I find that this species is an endearing one, with their constant hopping around on the ground, scratching at the dirt, or prying under the bark of the mallee trees surrounding my home. They move around in small family groups of four to six individuals, sometimes more. As they move around searching for tasty snacks such as beetles and caterpillars and insects, they keep up a regular mewing call, like miniature demented cats.
I suspected that they were nesting somewhere, but a search of the bushes where I had seen them flying to were bare of any nests. I thought that might have been keeping the site of a nest as secret as possible. This was good news because I occasionally see a feral cat moving about the property. I discourage cats from moving about nearby by chasing them off, usually followed by a stone thrown at them. They don’t know that they are really in no danger; my stone-throwing abilities are somewhat deficient.
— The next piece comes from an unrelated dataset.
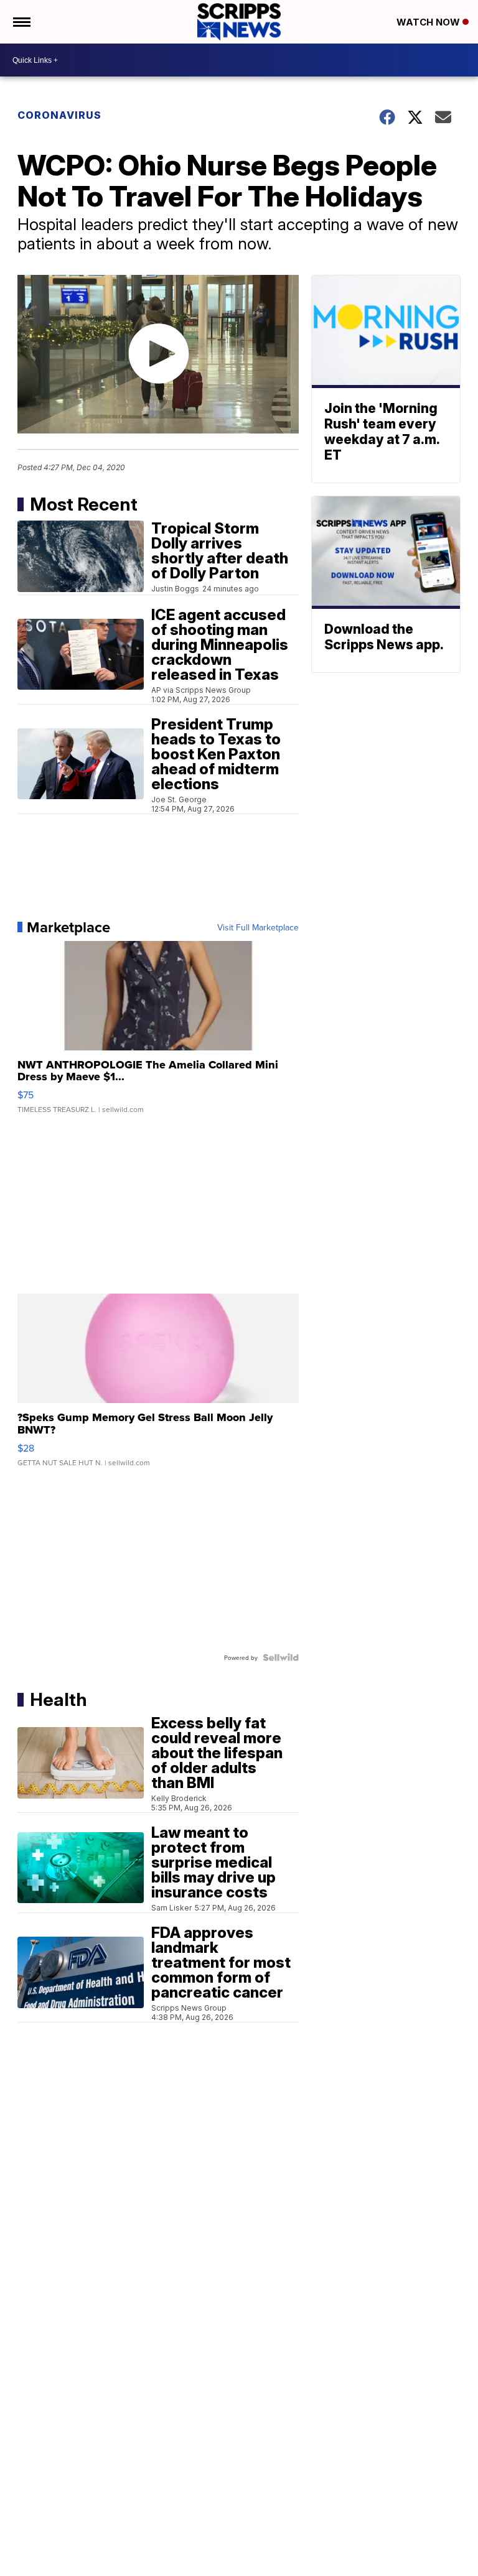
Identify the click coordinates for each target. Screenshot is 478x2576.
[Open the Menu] (20, 22)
A few mornings ago I went to get something from the garage. As I opened up the door, I was aware of a frantic fluttering nearby. This was followed by several plaintive cheeps something like the call of the babblers. I looked over the nearby fence. Two recently fledged baby babblers were clinging on to the wire of the fence, flapping their wings and trying not to get blown away by the strong wind.
It was obvious that they had only a short time before left the nest. Their tails had not fully grown and they had trouble balancing on the shaking fence wire. I can’t show you a photo because I didn’t have my camera with me. They only lingered there for a few seconds before launching into a haphazard flight path away from where I stood. I hope that they soon adapt to their new freedom.